Covenant Health also looks forward to hiring a psychological health and wellness manager, and a wellness advisor to further research strategic tactics that will help staff live more balanced lifestyles and better care for themselves and their patients and residents.
“The generosity of the Edmonton Oilers Community Foundation through Operation Frontline Impact is unparalleled,” says Katherine Captain, vice president of philanthropy at Covenant Foundation. “We’re so grateful to the foundation and Oil Country fans across Alberta for helping our frontline heroes get the supports they need to better care for themselves and their patients amidst the most challenging of times.”
The EOCF is a proud supporter of Oil Country and has been contributing to the community’s success since 2001. Since its inception, the foundation has given over $86 million to more than 2,900 charities, community groups and minor hockey groups throughout northern Alberta.
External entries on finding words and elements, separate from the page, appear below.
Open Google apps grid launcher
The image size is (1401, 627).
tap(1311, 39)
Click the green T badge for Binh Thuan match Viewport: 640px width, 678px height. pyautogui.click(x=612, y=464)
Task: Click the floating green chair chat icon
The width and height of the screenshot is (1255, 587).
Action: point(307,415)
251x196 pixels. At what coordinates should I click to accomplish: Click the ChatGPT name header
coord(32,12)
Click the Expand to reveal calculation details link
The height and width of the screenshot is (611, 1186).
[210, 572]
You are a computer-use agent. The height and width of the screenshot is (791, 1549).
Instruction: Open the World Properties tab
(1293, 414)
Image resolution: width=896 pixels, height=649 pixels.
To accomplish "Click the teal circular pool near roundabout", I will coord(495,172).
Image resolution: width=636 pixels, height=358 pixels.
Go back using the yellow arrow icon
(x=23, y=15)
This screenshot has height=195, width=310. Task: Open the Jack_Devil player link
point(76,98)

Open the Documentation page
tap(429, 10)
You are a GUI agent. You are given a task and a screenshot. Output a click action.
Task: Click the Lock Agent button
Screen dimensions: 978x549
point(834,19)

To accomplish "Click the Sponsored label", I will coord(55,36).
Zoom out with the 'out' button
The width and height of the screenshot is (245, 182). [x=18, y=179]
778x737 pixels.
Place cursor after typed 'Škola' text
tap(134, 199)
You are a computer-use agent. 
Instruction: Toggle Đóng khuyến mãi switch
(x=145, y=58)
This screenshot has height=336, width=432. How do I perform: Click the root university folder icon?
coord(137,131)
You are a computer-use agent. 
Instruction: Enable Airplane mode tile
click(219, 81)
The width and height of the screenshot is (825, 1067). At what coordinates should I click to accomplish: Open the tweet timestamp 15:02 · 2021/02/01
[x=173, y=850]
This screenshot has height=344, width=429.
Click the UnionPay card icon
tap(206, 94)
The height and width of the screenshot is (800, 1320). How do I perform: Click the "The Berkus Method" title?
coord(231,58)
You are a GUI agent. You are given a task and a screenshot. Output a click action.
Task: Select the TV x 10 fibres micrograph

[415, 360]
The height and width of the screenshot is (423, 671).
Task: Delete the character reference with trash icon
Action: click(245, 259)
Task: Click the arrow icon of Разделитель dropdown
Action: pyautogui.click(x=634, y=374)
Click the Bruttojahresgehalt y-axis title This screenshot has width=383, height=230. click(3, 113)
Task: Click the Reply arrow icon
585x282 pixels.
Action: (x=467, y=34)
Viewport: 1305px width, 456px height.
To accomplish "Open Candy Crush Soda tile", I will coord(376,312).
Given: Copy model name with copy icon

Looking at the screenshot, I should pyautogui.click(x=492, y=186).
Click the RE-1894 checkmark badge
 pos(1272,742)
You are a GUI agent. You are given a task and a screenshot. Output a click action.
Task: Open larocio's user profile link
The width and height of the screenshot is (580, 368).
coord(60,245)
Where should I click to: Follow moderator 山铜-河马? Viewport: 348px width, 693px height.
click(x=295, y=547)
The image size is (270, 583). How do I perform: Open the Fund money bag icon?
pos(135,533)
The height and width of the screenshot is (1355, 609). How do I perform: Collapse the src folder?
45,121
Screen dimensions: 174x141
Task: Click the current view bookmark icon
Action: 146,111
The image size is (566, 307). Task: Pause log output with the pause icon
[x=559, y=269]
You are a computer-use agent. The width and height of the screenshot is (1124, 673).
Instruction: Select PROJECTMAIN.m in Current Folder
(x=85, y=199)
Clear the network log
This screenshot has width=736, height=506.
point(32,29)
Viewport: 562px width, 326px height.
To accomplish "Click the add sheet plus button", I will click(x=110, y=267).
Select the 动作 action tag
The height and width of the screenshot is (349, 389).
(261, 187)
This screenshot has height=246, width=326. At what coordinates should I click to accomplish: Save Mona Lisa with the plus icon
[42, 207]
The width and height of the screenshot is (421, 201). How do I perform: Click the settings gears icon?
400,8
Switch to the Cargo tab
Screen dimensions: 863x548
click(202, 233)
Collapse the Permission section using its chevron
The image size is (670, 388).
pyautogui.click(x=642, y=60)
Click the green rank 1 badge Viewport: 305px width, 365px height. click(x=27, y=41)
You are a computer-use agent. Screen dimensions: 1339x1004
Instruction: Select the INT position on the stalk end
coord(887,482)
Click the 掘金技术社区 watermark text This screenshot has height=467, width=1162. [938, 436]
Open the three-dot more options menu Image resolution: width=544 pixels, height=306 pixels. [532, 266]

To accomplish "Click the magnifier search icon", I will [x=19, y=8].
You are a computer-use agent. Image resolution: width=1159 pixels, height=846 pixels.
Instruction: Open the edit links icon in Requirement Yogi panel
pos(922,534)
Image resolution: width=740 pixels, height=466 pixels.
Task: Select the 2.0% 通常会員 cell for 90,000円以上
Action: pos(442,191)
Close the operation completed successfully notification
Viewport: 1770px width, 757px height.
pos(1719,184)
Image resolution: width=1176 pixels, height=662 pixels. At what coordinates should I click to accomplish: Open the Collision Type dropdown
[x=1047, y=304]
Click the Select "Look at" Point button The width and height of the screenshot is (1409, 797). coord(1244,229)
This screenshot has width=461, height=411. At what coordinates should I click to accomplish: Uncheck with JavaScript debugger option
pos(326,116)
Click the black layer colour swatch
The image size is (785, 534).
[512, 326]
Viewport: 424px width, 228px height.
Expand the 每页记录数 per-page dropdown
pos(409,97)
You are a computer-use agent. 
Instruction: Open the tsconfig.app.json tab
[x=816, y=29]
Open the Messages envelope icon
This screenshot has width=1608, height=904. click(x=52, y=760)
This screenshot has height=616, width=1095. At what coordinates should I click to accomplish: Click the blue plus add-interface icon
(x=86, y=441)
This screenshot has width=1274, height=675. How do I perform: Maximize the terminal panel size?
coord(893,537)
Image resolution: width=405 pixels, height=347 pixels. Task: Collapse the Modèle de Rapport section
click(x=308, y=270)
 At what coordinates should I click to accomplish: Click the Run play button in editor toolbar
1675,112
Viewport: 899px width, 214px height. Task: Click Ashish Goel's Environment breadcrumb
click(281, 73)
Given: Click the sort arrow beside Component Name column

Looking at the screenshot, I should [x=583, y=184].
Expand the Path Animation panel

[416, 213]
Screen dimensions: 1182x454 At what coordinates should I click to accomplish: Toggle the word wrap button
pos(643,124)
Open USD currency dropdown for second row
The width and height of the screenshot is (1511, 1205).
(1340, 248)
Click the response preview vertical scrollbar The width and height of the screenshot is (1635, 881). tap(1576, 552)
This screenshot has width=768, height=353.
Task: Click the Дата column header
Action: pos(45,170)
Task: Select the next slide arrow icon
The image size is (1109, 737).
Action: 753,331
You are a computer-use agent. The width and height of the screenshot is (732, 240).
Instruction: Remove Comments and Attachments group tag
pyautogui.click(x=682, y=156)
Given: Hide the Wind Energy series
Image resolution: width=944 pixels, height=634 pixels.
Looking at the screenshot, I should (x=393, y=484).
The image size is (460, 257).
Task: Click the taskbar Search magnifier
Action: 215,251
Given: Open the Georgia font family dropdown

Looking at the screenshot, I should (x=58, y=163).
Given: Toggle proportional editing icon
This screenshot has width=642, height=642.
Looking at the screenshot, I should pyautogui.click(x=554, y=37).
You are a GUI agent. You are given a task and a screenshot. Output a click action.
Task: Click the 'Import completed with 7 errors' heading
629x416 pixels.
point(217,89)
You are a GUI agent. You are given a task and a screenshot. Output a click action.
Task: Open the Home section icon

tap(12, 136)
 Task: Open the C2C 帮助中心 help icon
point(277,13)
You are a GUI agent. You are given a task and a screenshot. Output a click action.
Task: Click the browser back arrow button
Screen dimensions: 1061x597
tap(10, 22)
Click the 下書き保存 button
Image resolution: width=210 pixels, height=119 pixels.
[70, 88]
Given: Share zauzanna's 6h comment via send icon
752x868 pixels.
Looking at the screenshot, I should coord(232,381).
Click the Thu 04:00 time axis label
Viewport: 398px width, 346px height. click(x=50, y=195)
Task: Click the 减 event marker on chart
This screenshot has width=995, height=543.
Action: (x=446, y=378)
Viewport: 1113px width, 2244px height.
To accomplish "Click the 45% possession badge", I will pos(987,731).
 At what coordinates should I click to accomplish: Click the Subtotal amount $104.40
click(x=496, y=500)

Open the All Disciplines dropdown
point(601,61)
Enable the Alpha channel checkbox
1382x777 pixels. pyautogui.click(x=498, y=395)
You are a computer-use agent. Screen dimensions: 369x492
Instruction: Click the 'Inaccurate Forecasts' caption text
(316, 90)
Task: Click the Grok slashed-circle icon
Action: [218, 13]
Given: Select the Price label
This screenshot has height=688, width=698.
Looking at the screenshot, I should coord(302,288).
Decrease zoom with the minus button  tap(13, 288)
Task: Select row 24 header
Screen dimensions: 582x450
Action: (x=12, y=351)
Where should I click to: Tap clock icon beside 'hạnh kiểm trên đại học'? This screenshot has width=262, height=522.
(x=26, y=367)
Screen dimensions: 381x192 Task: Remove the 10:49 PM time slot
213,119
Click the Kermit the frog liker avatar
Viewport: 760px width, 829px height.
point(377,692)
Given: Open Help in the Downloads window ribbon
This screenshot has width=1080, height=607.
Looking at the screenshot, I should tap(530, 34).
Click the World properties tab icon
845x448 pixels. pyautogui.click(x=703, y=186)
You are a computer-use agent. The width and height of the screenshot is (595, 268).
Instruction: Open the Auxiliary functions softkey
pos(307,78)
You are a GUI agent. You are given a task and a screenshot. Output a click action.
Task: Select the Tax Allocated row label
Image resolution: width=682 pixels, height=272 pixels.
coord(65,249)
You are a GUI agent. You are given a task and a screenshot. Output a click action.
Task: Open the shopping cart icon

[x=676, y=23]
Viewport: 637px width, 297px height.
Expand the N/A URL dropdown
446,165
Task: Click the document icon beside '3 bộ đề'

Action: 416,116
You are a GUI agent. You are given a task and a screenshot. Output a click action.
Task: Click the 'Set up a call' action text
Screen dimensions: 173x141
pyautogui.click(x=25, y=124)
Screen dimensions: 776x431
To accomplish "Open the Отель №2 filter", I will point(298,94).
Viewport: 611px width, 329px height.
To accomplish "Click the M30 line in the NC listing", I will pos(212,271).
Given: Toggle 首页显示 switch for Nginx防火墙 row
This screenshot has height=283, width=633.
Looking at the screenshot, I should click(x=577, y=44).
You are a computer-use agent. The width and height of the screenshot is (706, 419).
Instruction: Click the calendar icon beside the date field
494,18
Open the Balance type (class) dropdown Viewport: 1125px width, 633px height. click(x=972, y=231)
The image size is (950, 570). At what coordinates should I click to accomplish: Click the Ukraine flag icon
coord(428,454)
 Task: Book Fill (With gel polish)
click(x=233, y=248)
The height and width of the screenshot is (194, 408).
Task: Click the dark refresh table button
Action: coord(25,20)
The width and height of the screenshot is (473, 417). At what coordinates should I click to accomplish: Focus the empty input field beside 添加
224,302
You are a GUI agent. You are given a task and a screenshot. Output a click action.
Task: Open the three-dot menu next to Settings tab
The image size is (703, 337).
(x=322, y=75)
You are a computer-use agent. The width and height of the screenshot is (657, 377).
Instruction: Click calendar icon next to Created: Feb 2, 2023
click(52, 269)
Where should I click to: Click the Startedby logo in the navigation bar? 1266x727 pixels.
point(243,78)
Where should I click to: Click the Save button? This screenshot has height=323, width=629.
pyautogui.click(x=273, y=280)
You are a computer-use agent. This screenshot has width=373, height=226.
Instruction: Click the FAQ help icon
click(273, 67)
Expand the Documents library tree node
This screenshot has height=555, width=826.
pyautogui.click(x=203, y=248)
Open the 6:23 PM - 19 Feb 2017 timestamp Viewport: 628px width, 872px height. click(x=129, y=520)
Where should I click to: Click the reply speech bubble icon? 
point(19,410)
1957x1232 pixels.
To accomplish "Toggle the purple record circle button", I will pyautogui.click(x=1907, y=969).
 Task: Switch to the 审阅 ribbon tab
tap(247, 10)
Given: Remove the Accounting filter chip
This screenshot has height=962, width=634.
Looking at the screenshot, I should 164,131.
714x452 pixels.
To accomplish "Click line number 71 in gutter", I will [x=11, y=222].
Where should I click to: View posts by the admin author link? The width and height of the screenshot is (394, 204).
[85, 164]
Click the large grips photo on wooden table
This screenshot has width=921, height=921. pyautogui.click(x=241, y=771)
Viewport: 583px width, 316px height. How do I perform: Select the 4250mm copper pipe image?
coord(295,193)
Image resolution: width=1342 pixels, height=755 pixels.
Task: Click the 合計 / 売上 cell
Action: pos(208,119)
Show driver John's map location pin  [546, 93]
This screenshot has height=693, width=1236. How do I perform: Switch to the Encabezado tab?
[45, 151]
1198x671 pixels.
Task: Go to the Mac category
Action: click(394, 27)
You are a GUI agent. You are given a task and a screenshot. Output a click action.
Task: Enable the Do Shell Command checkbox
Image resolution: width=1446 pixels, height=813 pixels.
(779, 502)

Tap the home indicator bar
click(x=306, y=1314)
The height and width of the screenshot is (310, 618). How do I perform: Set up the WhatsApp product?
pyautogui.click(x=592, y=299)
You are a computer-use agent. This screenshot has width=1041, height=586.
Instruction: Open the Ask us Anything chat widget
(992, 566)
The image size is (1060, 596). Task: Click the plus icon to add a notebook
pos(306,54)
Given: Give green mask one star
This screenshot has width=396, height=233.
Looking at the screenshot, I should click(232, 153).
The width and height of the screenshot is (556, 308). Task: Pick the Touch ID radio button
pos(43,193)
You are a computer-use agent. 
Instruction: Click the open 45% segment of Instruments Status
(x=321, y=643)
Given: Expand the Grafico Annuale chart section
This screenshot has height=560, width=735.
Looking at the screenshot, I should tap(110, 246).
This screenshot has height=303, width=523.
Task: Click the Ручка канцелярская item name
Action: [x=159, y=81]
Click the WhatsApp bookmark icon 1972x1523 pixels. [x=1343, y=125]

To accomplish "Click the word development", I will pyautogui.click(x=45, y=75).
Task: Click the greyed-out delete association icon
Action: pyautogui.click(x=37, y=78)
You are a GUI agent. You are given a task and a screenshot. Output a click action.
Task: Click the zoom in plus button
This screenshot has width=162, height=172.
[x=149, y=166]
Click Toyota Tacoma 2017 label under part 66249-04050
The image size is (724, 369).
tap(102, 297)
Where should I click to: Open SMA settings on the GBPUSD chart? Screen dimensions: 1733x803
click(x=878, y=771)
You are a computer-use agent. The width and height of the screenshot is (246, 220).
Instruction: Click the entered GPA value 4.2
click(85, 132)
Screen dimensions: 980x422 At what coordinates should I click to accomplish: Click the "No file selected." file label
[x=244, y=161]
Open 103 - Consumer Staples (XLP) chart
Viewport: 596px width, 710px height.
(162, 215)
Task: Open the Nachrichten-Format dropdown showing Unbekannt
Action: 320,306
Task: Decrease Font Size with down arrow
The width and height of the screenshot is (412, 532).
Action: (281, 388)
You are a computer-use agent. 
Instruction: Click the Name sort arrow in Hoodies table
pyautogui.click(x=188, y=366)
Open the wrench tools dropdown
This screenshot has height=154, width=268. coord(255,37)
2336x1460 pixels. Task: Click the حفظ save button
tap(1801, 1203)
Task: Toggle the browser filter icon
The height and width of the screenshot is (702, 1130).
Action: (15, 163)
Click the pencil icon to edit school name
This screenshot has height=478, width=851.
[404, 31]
No stranger to partnering with Covenant Foundation, the EOCF gave a generous $50,000 gift to our foundation in 2019 to help support Covenant Health’s Foster Care Clinic at the Grey Nuns Community Hospital. Their tremendous generosity helped meet the needs of the 2,000 children and teens supported by the clinic annually at that time, providing supplies such as food, clothing, toiletries and transportation.
Whether supporting frontline healthcare workers or the patients and families they care for, specialized programs and services like these are made possible thanks to the Edmonton Oilers Community Foundation that continues to set the standard for what life-changing community leadership looks like.